▶ [Problem to work on] Your response should reproduce every line of the entries that contains the word "Expand".

▶ [Items from a dataset]
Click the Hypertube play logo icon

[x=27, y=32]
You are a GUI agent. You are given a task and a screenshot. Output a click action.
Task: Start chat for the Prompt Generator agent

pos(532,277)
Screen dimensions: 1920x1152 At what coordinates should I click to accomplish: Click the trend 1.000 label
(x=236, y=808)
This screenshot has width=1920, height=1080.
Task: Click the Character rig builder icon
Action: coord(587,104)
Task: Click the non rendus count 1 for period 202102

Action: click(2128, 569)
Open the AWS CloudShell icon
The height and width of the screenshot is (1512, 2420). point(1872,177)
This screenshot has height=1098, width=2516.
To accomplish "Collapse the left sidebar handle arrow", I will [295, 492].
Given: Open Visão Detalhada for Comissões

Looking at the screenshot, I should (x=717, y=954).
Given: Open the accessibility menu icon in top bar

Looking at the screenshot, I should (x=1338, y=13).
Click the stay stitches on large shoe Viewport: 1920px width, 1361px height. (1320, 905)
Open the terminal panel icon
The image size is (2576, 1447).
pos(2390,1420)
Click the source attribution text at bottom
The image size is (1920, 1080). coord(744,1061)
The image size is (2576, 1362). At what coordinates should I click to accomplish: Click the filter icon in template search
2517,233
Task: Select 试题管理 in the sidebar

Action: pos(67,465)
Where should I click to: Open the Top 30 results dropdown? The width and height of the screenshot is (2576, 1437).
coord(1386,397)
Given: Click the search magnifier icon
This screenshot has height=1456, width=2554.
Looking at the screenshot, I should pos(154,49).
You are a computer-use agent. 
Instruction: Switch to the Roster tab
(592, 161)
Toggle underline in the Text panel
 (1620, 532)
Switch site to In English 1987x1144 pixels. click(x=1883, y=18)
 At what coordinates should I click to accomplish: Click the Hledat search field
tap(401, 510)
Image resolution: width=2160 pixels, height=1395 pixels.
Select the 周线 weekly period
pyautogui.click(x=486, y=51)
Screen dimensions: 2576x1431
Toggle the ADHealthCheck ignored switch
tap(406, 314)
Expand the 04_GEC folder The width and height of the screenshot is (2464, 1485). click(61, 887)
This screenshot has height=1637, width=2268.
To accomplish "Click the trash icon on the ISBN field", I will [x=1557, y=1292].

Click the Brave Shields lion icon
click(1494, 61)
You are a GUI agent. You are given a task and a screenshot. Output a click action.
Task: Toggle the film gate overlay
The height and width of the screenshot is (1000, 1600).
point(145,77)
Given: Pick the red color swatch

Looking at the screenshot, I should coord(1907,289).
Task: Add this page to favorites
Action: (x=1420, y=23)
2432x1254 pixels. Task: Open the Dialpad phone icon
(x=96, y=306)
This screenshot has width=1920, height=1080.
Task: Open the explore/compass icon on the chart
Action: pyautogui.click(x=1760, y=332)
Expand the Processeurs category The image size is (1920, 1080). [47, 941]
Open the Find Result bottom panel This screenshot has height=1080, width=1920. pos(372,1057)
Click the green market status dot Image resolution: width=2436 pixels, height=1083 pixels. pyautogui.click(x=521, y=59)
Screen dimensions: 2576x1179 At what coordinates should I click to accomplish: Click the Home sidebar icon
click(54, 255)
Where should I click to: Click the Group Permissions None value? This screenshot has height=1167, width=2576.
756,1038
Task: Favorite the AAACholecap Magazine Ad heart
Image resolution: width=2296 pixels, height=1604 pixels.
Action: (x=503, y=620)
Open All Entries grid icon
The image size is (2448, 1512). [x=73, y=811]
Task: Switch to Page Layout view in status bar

▶ [Exercise solution]
Expand the 04_GEC folder The width and height of the screenshot is (2464, 1485). click(61, 887)
Expand the Processeurs category The image size is (1920, 1080). [47, 941]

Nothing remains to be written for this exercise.